新しい企業がその時代に相応しい企業風土を生み出し作り上げるのは当たり前だ。
しかし、社歴が長くなると、社歴が長くなるということはそれなりの業績を継続できた証でもあるが、時代に応じた企業風土というよりも良くも悪くも長らく維持された伝統の方が幅を効かせる。
興味のなかったわたしには年末になって突然出てきた話に思えたダイハツの認証試験での不正だが、今年の春にはすでに話題になっていたようだ。
同じ時期に問題が広く世間に知れ始めたビッグモーターに比べてずいぶん時間がかかったのは世間に与える影響の大きさも関係してるのかもしれない。
第三者委員会の報告内容からダイハツの企業風土を箇条書きにすると次の8つだ。
①試験は合格して当たり前。不合格となって開発、販売のスケジュールを変更するなどということはあり得ない
②日程に間に合わないと感じ手を挙げると「なぜ間に合わないのか」「どうしたら間に合わせられるのか」「今後どうするのか」の説明に追われる
③問題が起きた時の「で、どうするの?」といった、問題を発見した部署や担当設計、更に言うと担当者が解決するのが当たり前という組織風土
④ 「失敗してもいいからチャレンジしよ」でスタートしても、失敗したら怒られる
⑤助け合う風土は基本的には無い。またそのような環境にあるため「既にスキルを持った人間(=一般的にいう「できる」人)」への負荷が大きく、逆にそれに当てはまらない人間に対し安直に使えない扱いをする傾向にある
⑥なんとか力業で乗り切った日程が実績となり、無茶苦茶な日程が標準となる
⑦管理職は表向きは『何でも相談してくれ」というものの、実際に相談すると、「で?』と言われるだけで相談する意味が無く、問題点を報告しても『なんでそんな失敗したの』『どうするんだ』『間に合うのか』と詰問するだけで、親身になって建設的な意見を出してくれるわけではない
⑧社員若手社員の定着率が悪くこれからの担い手が育っていないことで中堅層が薄く、若手とベテランが多くなってる
現在のダイハツ経営陣はこの体質以外を知らないということも大きいのかもしれない。
この体質はいつからなのだろうか?
もしかしたら、社長以下ダイハツ経営陣はもの言う株主を恐れていたのかもしれない。
だとすると、経営陣も株主にパワハラされていると感じていたのかもしれない。
昨日12月20日東芝が上場廃止した、もの言う株主にうんざりしたのがその理由と報じられている。

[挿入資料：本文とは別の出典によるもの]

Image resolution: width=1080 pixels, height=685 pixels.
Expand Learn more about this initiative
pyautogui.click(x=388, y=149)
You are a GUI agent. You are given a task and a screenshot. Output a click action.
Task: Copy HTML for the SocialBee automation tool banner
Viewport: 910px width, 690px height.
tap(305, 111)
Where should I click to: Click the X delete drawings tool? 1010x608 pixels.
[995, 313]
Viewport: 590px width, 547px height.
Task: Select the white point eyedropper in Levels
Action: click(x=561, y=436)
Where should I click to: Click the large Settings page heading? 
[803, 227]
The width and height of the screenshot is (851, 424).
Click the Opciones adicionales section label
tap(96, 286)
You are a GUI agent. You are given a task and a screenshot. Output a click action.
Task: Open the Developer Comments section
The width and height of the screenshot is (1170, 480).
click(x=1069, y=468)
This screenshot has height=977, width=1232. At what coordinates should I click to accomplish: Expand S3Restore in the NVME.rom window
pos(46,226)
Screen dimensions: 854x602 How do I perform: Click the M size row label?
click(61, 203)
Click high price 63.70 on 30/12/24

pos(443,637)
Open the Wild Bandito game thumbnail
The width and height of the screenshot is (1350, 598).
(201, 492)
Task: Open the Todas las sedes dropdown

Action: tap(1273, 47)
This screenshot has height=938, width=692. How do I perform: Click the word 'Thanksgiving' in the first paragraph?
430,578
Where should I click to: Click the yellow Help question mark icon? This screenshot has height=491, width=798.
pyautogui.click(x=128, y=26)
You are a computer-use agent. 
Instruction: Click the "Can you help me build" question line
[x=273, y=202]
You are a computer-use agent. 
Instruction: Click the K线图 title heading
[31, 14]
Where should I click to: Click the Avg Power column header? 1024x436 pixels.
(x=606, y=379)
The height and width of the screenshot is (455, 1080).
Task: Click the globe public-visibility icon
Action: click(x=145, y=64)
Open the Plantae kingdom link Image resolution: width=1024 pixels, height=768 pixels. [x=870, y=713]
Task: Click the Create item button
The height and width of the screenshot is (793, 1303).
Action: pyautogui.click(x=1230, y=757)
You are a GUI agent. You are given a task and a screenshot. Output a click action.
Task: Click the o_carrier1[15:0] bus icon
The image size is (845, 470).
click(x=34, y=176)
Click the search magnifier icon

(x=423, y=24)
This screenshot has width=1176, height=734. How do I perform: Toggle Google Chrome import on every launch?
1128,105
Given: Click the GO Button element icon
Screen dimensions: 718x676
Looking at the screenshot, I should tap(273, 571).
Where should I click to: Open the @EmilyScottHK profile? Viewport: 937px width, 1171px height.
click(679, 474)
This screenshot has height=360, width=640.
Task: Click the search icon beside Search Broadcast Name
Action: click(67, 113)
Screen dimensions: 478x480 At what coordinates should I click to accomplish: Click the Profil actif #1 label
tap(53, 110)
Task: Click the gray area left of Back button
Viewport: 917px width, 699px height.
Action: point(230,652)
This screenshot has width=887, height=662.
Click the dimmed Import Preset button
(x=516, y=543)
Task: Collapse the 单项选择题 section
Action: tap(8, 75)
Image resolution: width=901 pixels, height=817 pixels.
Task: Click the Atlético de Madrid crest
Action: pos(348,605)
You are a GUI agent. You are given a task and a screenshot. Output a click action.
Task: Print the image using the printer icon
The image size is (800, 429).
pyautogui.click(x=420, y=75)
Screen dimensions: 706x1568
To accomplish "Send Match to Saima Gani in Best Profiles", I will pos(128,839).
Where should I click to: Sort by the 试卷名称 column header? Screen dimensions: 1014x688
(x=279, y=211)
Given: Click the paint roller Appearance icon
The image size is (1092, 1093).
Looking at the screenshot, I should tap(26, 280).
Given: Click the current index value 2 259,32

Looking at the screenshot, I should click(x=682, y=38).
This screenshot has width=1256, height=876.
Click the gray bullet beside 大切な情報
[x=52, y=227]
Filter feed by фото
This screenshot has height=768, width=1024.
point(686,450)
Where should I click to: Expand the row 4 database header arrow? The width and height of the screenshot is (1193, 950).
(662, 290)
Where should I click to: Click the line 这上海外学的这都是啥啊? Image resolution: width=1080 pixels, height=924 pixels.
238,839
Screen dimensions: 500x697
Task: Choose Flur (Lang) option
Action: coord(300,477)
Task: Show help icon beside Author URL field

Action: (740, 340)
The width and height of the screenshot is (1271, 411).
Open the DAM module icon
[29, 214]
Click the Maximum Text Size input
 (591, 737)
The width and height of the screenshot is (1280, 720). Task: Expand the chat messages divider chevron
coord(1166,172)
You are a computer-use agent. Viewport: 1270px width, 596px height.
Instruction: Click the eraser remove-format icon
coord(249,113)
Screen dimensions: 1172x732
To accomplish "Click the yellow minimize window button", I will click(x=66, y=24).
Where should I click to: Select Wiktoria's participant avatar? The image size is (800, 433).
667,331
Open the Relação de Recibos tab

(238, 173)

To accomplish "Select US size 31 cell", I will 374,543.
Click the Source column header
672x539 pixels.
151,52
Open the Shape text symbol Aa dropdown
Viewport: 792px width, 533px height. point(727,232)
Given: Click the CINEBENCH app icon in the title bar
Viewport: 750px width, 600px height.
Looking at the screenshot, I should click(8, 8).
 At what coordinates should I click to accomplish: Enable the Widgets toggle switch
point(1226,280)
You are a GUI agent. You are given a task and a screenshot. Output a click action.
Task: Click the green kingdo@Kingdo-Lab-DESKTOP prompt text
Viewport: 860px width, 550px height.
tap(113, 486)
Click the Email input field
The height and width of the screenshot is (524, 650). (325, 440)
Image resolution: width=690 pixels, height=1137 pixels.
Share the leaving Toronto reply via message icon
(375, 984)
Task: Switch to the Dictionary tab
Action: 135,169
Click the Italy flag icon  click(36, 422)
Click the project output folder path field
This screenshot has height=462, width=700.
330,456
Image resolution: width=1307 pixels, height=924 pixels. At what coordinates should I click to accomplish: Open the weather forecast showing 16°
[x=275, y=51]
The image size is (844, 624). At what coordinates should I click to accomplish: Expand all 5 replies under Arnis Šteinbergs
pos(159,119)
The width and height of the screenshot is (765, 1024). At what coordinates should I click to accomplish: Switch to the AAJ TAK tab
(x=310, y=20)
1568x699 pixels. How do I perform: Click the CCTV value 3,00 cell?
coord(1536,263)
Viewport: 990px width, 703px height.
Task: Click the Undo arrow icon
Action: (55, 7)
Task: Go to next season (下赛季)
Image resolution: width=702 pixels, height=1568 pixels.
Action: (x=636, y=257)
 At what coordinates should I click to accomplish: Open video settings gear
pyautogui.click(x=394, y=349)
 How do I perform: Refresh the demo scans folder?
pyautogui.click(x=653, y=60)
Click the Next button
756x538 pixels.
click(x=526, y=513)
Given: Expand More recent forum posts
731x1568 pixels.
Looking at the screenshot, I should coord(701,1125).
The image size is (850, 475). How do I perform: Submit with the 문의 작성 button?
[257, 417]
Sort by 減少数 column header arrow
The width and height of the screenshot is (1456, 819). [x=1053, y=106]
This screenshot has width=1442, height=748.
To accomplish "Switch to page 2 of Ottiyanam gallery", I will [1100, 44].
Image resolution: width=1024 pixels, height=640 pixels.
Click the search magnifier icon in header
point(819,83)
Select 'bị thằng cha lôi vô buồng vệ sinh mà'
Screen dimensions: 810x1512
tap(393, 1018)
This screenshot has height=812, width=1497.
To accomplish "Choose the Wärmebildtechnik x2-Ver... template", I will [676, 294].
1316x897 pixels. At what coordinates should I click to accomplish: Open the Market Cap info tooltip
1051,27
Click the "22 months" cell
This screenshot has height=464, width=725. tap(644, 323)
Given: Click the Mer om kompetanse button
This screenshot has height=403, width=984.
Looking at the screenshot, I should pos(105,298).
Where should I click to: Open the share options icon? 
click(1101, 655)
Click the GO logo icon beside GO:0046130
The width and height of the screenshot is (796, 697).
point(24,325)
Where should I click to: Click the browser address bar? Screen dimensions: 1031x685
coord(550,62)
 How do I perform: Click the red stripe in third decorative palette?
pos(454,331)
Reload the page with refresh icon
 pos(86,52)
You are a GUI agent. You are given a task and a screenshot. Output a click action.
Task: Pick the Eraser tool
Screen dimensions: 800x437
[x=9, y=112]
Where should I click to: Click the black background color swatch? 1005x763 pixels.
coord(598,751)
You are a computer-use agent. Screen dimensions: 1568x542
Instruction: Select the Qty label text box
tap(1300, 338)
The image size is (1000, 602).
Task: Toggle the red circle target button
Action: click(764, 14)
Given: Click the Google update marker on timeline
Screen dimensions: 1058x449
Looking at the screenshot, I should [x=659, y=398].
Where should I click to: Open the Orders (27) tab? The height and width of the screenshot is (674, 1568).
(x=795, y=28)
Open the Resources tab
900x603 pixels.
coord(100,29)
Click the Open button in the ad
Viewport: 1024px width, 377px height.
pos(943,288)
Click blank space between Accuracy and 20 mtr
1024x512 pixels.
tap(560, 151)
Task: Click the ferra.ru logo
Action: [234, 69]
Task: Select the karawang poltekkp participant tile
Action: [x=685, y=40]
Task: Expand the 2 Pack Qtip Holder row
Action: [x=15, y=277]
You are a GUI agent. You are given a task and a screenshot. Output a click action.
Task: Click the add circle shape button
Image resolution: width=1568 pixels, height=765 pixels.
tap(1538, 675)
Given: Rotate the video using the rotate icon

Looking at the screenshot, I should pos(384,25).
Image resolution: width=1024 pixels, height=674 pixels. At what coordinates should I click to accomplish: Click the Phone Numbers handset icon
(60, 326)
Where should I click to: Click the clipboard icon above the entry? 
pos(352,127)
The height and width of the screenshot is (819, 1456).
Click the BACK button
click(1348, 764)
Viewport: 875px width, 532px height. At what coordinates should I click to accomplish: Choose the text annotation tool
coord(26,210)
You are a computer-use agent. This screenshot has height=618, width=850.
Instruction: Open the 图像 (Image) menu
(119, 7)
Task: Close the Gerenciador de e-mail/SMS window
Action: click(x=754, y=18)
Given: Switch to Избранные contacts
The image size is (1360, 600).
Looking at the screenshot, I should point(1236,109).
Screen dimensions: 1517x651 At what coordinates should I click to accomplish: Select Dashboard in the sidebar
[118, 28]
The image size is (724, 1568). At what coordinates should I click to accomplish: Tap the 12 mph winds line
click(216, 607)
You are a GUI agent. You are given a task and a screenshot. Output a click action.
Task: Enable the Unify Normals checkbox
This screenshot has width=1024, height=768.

儲かりたければ投資しろと言うのが21世紀の日本だが、その流れに比例するかのように日本は落ちぶれていく。
当然だが投資してる人が必ず儲かるわけでもないが、ものを言う投資家ほど儲かる傾向にはあるのだろう。
もの言う株主に目を付けられた上場企業の末路は良さがどんどん失われそうだし、この10年くらいで企業価値が低下してると言われてる企業はいくつもあるが、業績不振の原因がもの言う株主に目を付けられたからというケースも少なくないのかもしれない。
少なくともモノづくりには趣味や遊びの要素がないと良いものは生まれないはず。